Page extract
"""

The binary relational and equality operators compare their first operand to their second operand to test the validity of the specified relationship. The result of a relational expression is 1 if the tested relationship is true and 0 if it is false. The type of the result is int.

Syntax

relational-expression:

shift-expression

relational-expression < shift-expression

relational-expression > shift-expression

relational-expression <= shift-expression

relational-expression >= shift-expression

equality-expression:

relational-expression

equality-expression == relational-expression

equality-expression != relational-expression

The relational and equality operators test the following relationships:

Operator

Relationship Tested

<

First operand less than second operand

>

First operand greater than second operand

<=

First operand less than or equal to second operand

>=

First operand greater than or equal to second operand

==

First operand equal to second operand

!=

First operand not equal to second operand

The first four operators in the list above have a higher precedence than the equality operators (== and !=). See the precedence information in the table Precedence and Associativity of C Operators.

The operands can have integral, floating, or pointer type. The types of the operands can be different. Relational operators perform the usual arithmetic conversions on integral and floating type operands. In addition, you can use the following combinations of operand types with the relational and equality operators:

• Both operands of any relational or equality operator can be pointers to the same type. For the equality (==) and inequality (!=) operators, the result of the comparison indicates whether the two pointers address the same memory location. For the other relational operators (<, >, <=, and >=), the result of the comparison indicates the relative position of the two memory addresses of the objects pointed to. Relational operators compare only offsets.

"""

Supplied material

"""

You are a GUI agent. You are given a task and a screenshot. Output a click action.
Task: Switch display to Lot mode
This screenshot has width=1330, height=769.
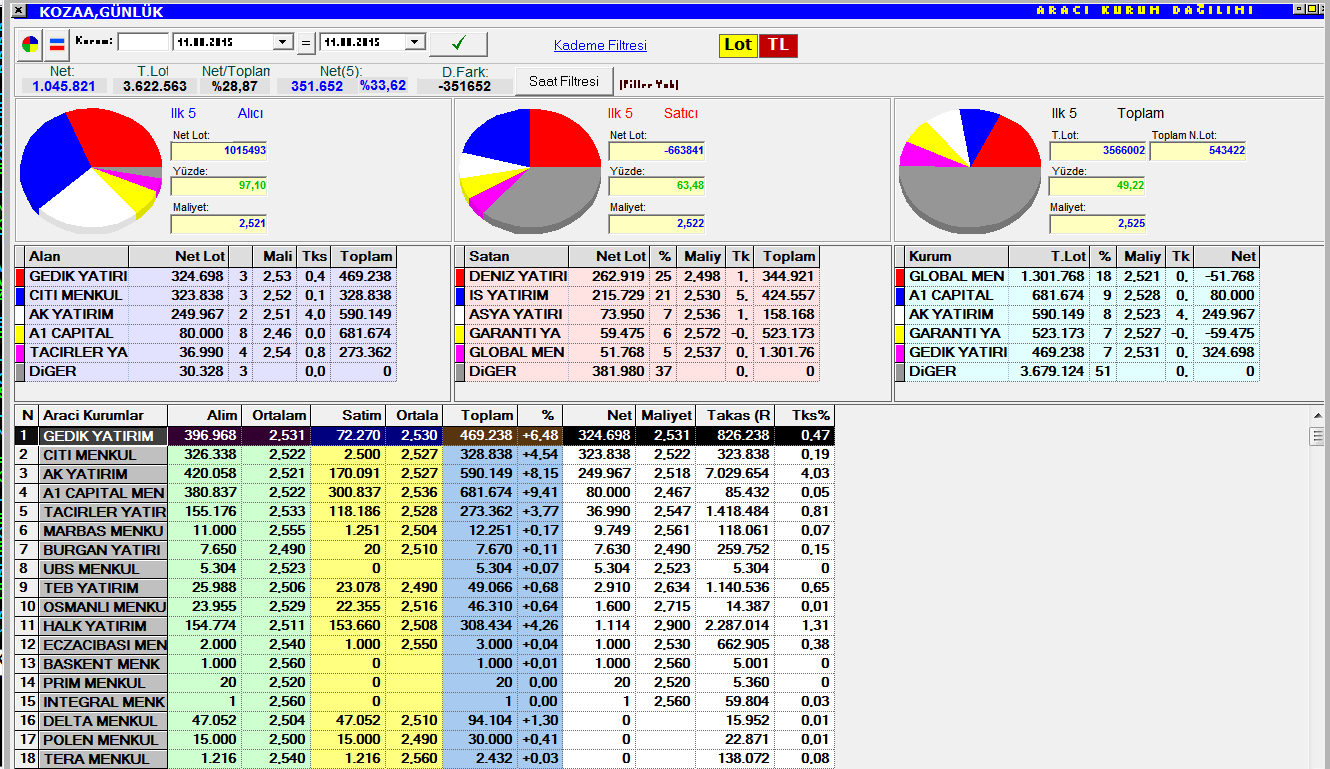(x=738, y=45)
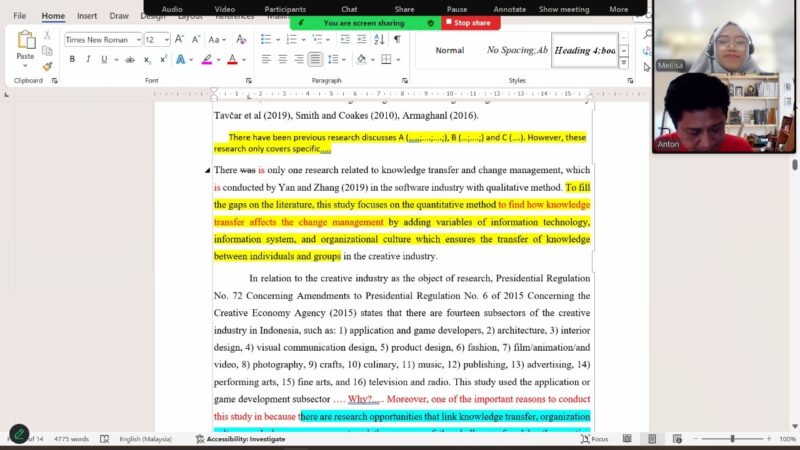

"""

Set exercise
Return everything from "First operand not" down to "of C Operators." in the text above on relational and equality operators, copied exactly.

Finished exercise
First operand not equal to second operand

The first four operators in the list above have a higher precedence than the equality operators (== and !=). See the precedence information in the table Precedence and Associativity of C Operators.